[Records excerpted from a collection]
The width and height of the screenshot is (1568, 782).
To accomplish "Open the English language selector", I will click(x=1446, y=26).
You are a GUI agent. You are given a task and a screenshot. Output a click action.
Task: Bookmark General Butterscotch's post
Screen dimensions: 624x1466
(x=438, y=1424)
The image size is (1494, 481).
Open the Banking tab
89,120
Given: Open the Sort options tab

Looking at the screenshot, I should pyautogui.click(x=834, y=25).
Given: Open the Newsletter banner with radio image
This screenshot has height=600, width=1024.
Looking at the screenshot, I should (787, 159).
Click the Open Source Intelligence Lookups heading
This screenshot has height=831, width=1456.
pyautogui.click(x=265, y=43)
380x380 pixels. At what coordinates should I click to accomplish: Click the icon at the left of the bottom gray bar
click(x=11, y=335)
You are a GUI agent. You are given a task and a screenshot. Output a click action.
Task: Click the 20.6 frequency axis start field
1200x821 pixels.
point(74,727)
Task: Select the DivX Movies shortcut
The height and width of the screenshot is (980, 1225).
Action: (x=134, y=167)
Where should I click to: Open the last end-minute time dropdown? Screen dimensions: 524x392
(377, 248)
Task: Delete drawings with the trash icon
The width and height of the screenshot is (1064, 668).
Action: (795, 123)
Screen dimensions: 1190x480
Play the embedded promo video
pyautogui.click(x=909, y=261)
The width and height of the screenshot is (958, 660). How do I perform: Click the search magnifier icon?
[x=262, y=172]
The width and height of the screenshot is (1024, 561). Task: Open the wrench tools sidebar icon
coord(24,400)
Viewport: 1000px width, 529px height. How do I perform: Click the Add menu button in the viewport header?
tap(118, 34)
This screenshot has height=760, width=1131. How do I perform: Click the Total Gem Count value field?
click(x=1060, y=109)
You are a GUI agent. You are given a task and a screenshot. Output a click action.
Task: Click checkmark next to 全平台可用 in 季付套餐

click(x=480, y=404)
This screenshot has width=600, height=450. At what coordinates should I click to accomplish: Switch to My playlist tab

> **The problem**:
Write the number of lines in the data above that contain the word "image", and add nothing to it.

> **Expected answer**:
2